Data Storage Corporation
The iSeries Disaster Recovery program is a service that includes backup and recovery testing, disk-based data backup, and data encryption.
Data Storage's iSeries High Availability is a hosted-service solution for HA that features disk-based storage, recovery in 15 minutes or less, and support for AIX, Linux, and Windows as well as i5/OS.
Virtual Recovery is a hardware-free virtual backup and recovery service for IBM i that backs up data to a remote data center and restores it on demand via a virtual private network protected by password access and data encryption.
IBM Corporation
Advanced Copy Services for Power HA
IBM PowerHA SystemMirror for i
Advanced Copy Services for Power HA uses FlashCopy storage-volume replication and Independent Auxiliary Storage Pools (IASPs) to provide HA and DR services.
Power HA SystemMirror for i is a hardware solution for automating high-availability and disaster-recovery operations. It offers a clustering solution that requires no downtime to operate and HA/DR protection with simplified setup.
iSamBlue
The iSB/RSF-HA offering provides simplified HA and disaster-recovery services for IBM i servers.
Maxava
Maxava HA Datastream runs on backup servers to provide a one-way, data-only replication engine.

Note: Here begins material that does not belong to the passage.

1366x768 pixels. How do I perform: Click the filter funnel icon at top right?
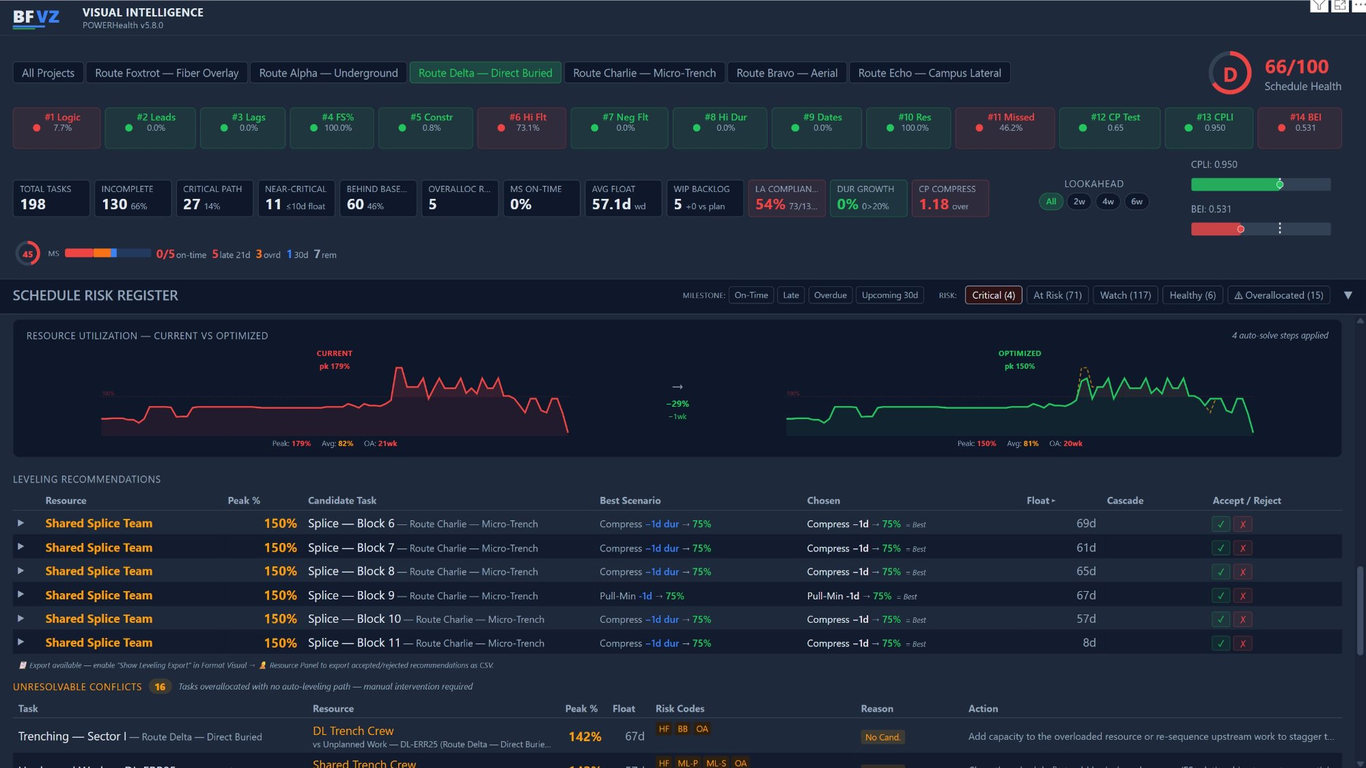coord(1319,6)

Maxava HA Enterprise+ helps automate and manage HA role swaps between multiple servers by featuring real-time replication of data and applications, the maxview Manager utility for monitoring and controlling HA activities, and a command-scripting function.
Maxava HA SMB, aimed at SMB enterprises, facilitates replication of data and objects, offers on-demand replication of data queues and data areas, and provides a unified monitoring capability.
maxView is a suite of monitoring tools for HA environments. It includes maxView Manager (for interacting with Maxava HA Enterprise+), maxView Monitor (for oversight and interaction with Maxava HA SMB), and maxView Lite (for viewing IBM i system status from mobile devices).
Shield Advanced Solutions
HA4i is an HA solution for IBM i that uses Remote Journal functions to provide a simpler, easy-to-install, and uncomplicated-to-manage alternative to larger HA systems. HA41 includes a PHP-based user interface that lets users run everything from a single console.
SunGard
SunGard Availability Services includes cloud-based HA, managed infrastructure-as-a-service (IaaS), consulting, and business-continuity software.
Vision Solutions
Vision's Double-Take Availability provides HA services for servers running AIX and Linux, including IBM i. Providing failover protection for those operating systems, the product replicates to remote DR sites via standard IP networks.
Based on remote journaling, iTera Availability maintains a complete backup of production and other designated systems and switches users to the backup system on demand.
MIMIX Availability replicates applications, data, and system values in real time from a production server to a backup server. Offered in three versions with accumulating features for enterprises of various sizes, the product ensures that backup systems are ready to run as needed.
MIMIX Global is designed to handle multiple-node HA installations. Equipped with a browser interface and available in three editions of varying capabilities, MIMIX Global provides automated help for maintaining backup systems, alerting personnel to problems requiring switchovers, and managing transitions to backup systems.
MIMIX RecoverNow is a solution that automates disaster-recovery operations for IBM i systems. It captures activities between tape backups, simplifies journal management, and guides operations personnel step-by-step through any necessary recovery procedures.
OMS/ODS, designed for larger enterprises, maintains exact or near-real-time images of multiple systems. Images include all applications, data, and system objects. Its multi-CPU design can replicate environments of any complexity and keep them available for failover at any time.